她扯了扯锈线,线突然绷直,像有什么在拽着往地道里钻。
我先下去。雁子解下安全帽递给小刘,你们在上面拉绳子。
地道里霉味呛人。
雁子打亮手电,锈线在前面引路,照出墙缝里嵌着的陶片、碎布,还有半枚缺了角的铁哨——和李咖啡总挂在脖子上的那枚一模一样。
地道尽头是个砖台。
台上供着只破陶碗,碗底刻着给小豆子三个歪字。
雁子的呼吸一滞——李咖啡说过,奶奶总叫他小豆子。
她伸手触碰碗沿,指尖刚贴上粗粝的陶土,整座地基突然震颤起来。
妈妈抱——我要回家——奶奶你在哪——
无数童声从地底涌上来,像潮水漫过耳朵。
雁子踉跄着扶住砖台,手电光里,陶碗上的刻字正在渗出水珠,像谁在碗里哭。
她想起前几日在归碑前看见的火场幻象,那个蜷缩在灶膛后的小男孩,突然就红了眼眶:你们可以走了。

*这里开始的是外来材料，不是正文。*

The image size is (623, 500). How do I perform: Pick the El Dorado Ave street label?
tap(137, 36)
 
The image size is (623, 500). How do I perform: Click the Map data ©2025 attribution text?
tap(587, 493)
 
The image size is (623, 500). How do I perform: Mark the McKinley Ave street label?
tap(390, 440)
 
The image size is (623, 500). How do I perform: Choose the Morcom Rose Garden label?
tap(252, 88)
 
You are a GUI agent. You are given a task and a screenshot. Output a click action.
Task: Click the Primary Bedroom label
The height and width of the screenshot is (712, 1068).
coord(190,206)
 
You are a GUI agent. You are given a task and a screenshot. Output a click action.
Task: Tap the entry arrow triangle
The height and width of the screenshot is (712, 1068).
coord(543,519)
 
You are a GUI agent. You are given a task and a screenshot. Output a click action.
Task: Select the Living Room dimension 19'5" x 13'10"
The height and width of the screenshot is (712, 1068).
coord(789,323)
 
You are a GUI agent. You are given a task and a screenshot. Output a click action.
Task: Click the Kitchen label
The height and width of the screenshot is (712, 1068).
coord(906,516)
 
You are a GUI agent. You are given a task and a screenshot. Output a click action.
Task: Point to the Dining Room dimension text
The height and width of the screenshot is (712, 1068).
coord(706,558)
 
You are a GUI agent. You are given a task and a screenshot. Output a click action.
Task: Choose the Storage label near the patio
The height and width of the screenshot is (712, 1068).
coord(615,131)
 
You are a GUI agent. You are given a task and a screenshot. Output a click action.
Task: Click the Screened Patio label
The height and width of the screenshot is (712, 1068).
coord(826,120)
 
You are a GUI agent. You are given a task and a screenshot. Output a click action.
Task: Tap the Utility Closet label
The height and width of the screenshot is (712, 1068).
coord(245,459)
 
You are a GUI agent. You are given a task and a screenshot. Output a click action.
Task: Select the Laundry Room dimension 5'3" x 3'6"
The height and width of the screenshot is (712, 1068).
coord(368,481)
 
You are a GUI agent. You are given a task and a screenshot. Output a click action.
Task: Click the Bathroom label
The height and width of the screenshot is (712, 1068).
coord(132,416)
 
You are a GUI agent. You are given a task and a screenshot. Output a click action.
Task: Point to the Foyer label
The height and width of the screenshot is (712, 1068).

她轻声说,有人记得你们。
老酒馆里,李咖啡正往火场里冲。
咖啡!小页举着伞追过来,雨太大——话没说完,李咖啡已经踹开地下室木门。
浓烟裹着热浪扑出来,他呛得咳嗽,却一眼看见墙角那摞酒谱——最上面的半本已经烧了边,焦黑的痕迹竟拼成两个字:第八味。
他扑过去抱起酒瓶,后背被火燎得生疼。
冲出门时,雨丝劈头盖脸砸下来,他蹲在青石板上翻页,每翻一页,太阳穴就突突跳。
6月15日,雁子生日。
他记得她举着羊肉泡馍说要带奶奶来吃,可具体是几月几号?
我最讨厌凉咖啡。雁子皱着鼻子的样子在眼前晃,可她说话时是带笑还是带气?
最后一页纸被雨水泡得发皱。
李咖啡盯着自己颤抖的手指,突然发现,他连孟雁子这三个字都拼不全了。孟...孟什么来着?他喃喃,喉咙像卡了团棉花。
小页的伞遮住雨,她递来半张拼好的纸,终章在这。
未命名之味,需以所爱之人的全然遗忘为引——调成者,得见本心,失尽所爱。
李咖啡盯着字看了很久,突然笑出声。
雨顺着伞沿滴在他脸上,分不清是泪还是水:难怪奶奶从没调出来过。他摸出烟盒,发现烟早被雨水泡软了,她舍不得忘爷爷,就像我...
话没说完,远处传来大炉的喊声:咖啡!来育幼所旧址!
雨幕里,老育幼所的断墙露出半截。